- [REQUIREMENT] Having found the line that holds "Task: Expand the", give that line and all lines after it again, word for word, through the end of the data below.

[Collected data]
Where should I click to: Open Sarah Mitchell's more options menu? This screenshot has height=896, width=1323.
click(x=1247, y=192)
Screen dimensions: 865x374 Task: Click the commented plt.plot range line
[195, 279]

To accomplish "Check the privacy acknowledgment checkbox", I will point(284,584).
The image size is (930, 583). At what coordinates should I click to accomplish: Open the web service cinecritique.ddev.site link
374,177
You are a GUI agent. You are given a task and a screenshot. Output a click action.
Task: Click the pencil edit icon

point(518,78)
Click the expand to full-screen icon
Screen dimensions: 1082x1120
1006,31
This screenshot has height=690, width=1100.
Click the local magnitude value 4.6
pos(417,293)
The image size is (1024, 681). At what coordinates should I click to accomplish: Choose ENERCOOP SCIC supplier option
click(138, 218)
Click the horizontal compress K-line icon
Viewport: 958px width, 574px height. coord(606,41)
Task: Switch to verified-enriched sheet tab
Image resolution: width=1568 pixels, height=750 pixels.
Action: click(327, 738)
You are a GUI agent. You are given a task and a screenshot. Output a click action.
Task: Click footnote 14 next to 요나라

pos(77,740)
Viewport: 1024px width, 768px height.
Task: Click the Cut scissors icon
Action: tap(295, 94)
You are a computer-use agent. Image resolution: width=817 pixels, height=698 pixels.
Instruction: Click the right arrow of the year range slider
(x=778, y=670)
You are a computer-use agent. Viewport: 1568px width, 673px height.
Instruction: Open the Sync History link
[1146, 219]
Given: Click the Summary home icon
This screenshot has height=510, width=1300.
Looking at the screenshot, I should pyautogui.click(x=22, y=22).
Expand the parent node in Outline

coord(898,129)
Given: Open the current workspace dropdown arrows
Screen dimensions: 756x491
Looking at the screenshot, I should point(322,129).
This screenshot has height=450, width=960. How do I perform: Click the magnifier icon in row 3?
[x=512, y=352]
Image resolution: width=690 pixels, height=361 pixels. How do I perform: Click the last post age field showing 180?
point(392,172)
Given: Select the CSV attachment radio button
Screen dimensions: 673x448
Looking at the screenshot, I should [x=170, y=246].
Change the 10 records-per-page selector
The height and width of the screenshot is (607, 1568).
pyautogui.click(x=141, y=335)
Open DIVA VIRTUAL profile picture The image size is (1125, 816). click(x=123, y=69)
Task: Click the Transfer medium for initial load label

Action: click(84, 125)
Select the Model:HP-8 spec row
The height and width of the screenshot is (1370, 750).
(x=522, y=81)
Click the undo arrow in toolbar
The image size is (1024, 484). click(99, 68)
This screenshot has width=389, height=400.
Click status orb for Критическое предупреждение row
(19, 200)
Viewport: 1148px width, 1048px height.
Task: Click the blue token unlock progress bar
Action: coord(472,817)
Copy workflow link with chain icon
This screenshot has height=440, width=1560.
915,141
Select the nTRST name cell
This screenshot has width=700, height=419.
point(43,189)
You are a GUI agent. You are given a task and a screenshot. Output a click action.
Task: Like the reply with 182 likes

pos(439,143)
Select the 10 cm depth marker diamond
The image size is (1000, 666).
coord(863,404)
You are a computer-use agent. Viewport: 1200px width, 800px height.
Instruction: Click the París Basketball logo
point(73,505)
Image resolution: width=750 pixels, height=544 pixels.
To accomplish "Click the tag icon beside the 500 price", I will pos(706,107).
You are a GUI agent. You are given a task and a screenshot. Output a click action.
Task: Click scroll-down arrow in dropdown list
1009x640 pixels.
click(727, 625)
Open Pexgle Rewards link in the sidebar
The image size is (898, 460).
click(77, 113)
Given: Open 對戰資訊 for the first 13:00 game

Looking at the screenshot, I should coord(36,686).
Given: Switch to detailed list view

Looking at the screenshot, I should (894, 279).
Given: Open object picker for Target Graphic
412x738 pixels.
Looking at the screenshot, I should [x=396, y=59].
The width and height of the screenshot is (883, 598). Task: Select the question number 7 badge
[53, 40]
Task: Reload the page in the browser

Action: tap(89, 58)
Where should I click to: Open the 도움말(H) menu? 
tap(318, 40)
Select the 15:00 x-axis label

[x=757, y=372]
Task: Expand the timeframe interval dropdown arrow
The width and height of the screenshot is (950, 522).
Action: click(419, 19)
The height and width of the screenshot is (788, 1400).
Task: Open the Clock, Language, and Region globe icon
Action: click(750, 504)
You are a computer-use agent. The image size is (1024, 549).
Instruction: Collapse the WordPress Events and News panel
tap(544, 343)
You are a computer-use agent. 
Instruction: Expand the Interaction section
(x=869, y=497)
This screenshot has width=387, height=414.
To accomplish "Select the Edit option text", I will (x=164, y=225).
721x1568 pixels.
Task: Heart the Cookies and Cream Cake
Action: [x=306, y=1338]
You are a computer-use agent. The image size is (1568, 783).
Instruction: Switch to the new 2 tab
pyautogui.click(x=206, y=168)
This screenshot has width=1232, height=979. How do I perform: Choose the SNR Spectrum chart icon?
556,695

- [RESULT BELOW]
Task: Expand the timeframe interval dropdown arrow
The width and height of the screenshot is (950, 522).
Action: click(419, 19)
The height and width of the screenshot is (788, 1400).
Task: Open the Clock, Language, and Region globe icon
Action: click(750, 504)
You are a computer-use agent. The image size is (1024, 549).
Instruction: Collapse the WordPress Events and News panel
tap(544, 343)
You are a computer-use agent. 
Instruction: Expand the Interaction section
(x=869, y=497)
This screenshot has width=387, height=414.
To accomplish "Select the Edit option text", I will (x=164, y=225).
721x1568 pixels.
Task: Heart the Cookies and Cream Cake
Action: [x=306, y=1338]
You are a computer-use agent. The image size is (1568, 783).
Instruction: Switch to the new 2 tab
pyautogui.click(x=206, y=168)
This screenshot has width=1232, height=979. How do I perform: Choose the SNR Spectrum chart icon?
556,695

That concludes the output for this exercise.